Non-Invasive Imaging Serum Amyloid A Activation through the NF-κB Signal Pathway upon Gold Nanostructure Exposure.

With the objective of investigating the acute activation of inflammatory cascades upon exposure to gold nanoparticles (GNPs) as well as detailing the mechanisms, a reporter mouse model that allows for non-invasive and longitudinal imaging of hepatic acute-phase serum amyloid A (SAA) activation is constructed. The model is able to visualize SAA activation at the transcriptional stage, with higher sensitivity than serum protein detection by ELISA. GNPs of various sizes (10-80 nm) and geometries are assessed using the reporter mice with results demonstrating that 50 nm nanospheres (GNS50) possess the highest capacity to induce hepatic SAA activation. Detailed analysis uncovers that resident macrophages in the liver are the main origins of these cytokines and that the exposure to GNS50 significantly induces the M1 macrophage phenotype.
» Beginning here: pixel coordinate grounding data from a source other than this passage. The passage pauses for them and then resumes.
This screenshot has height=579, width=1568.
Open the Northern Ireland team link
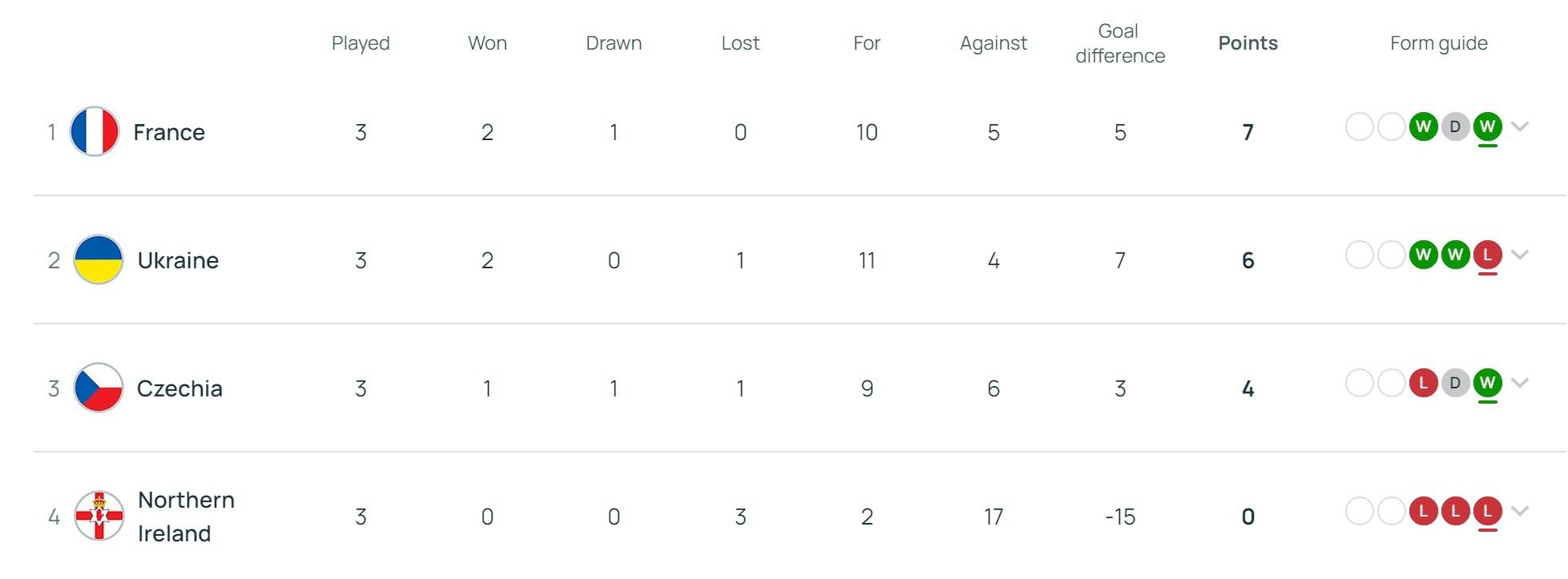[186, 517]
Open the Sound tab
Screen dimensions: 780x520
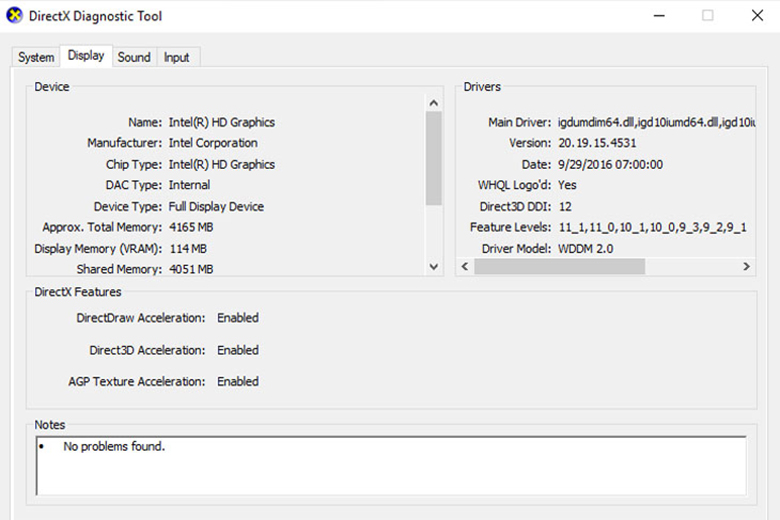tap(134, 57)
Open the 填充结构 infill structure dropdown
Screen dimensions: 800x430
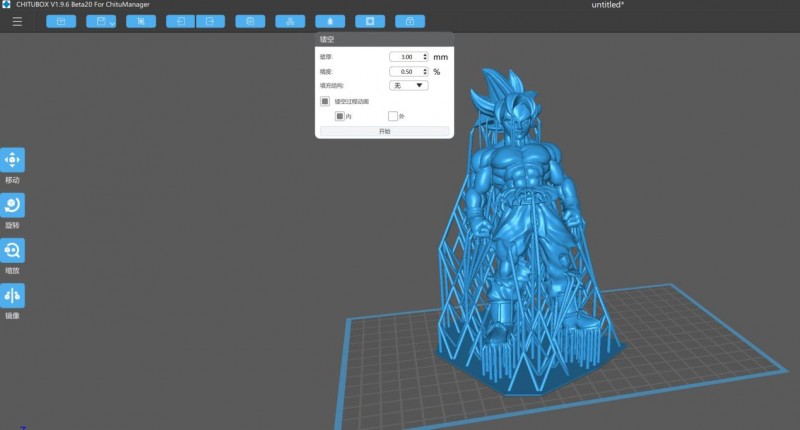click(x=409, y=86)
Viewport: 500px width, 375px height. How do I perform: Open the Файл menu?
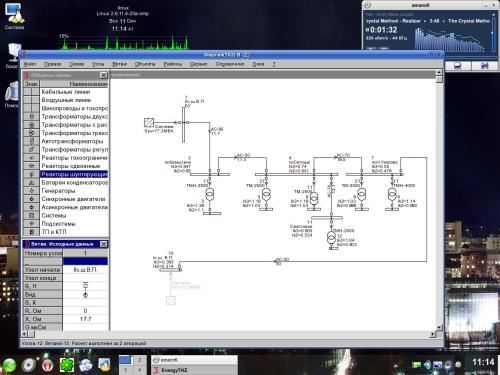click(30, 64)
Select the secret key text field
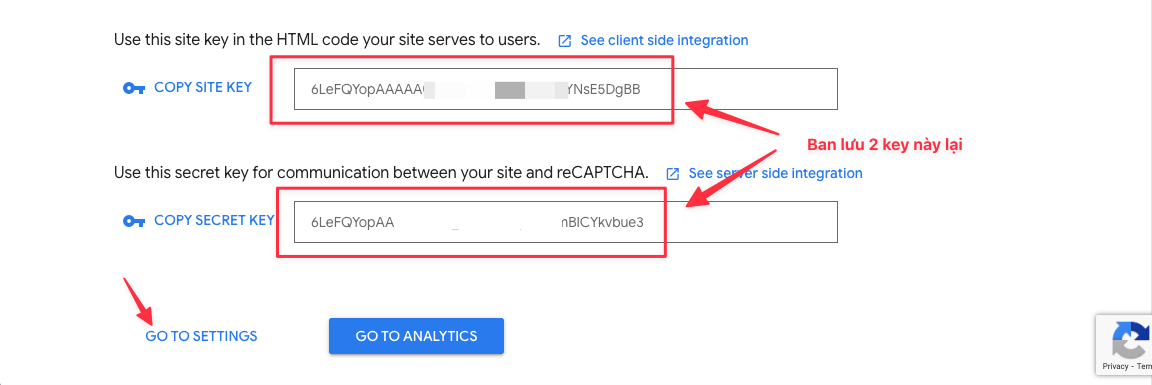 click(566, 222)
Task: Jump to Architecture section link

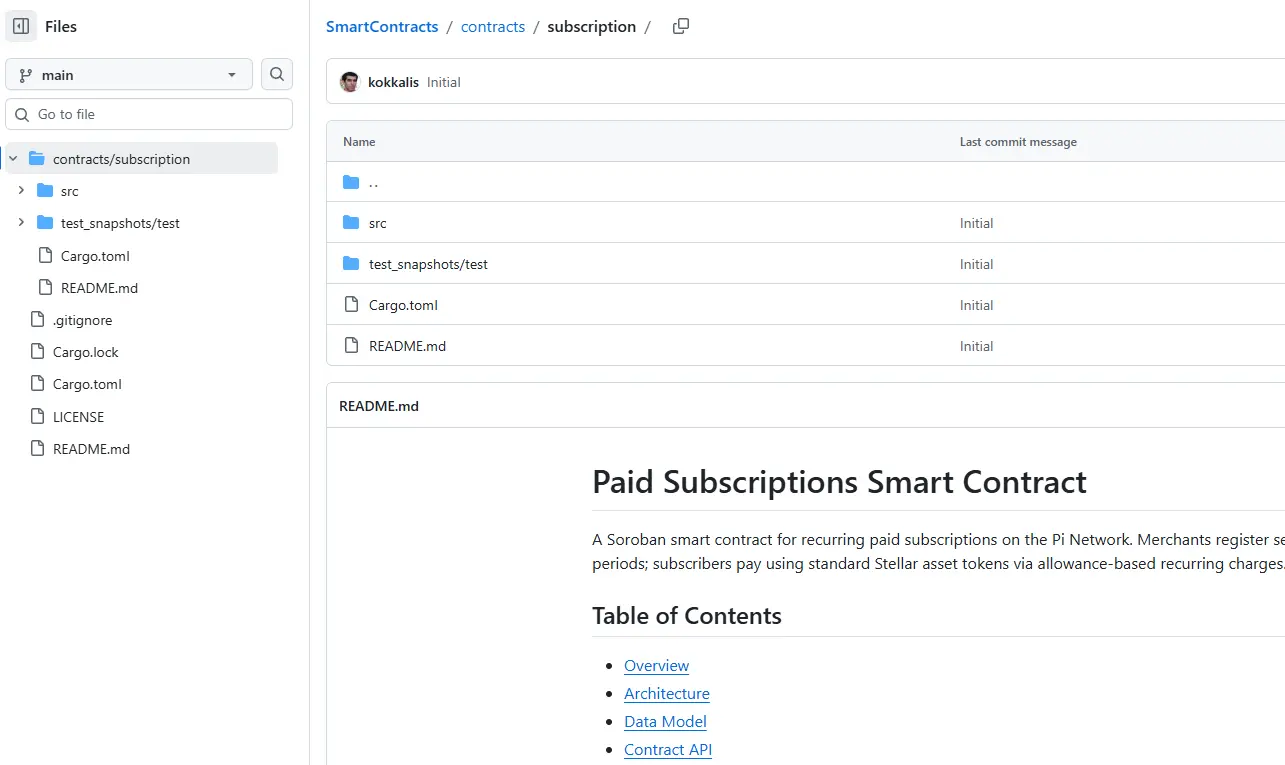Action: click(x=667, y=694)
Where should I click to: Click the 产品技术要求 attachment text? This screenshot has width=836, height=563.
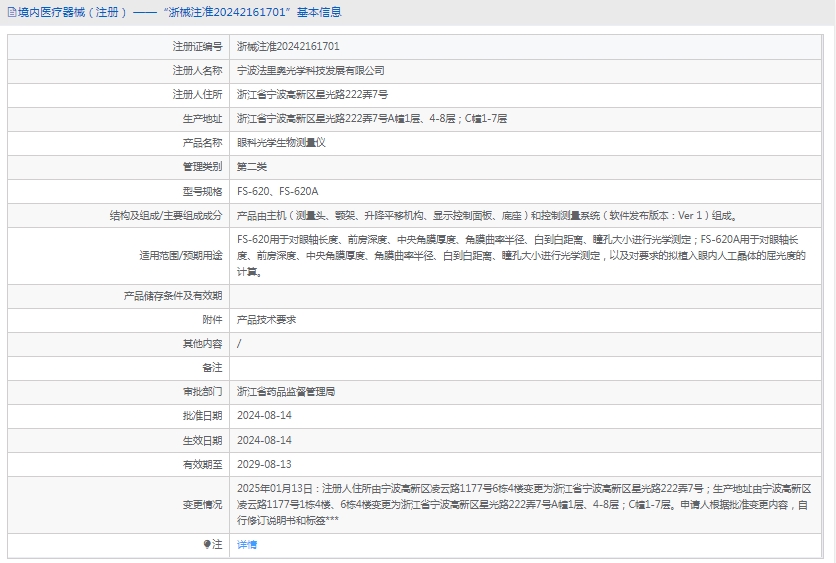pyautogui.click(x=266, y=320)
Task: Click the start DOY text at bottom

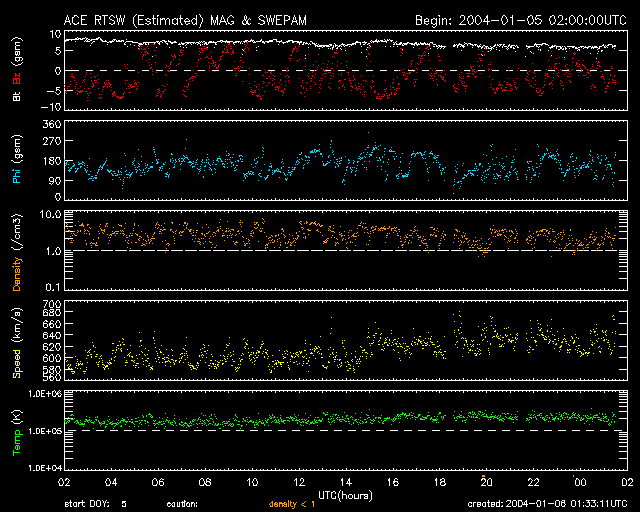Action: click(x=97, y=503)
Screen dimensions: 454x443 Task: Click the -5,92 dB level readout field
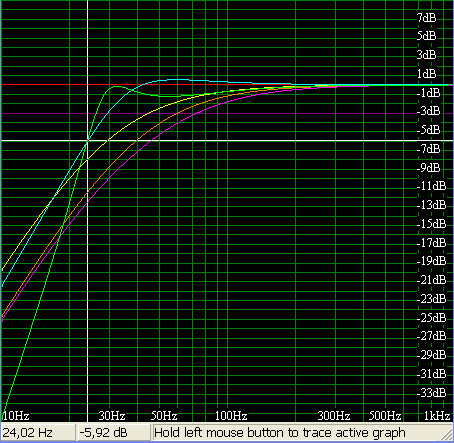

Moreover, those M1-polarized macrophages, together with the subsequently secreted pro-inflammatory cytokines, exert effects on hepatocytes and then initiate SAA transcription through the NF-kappa B signal pathway. The results detail the sequential reactions to GNPs among macrophages, inflammatory mediators, and SAA-synthesizing hepatocytes, which shed light on the acute effects of GNPs on the body. In addition, the established in situ and highly sensitive SAA detection system is expected to have vast applications in evaluating NP-induced acute inflammatory reactions.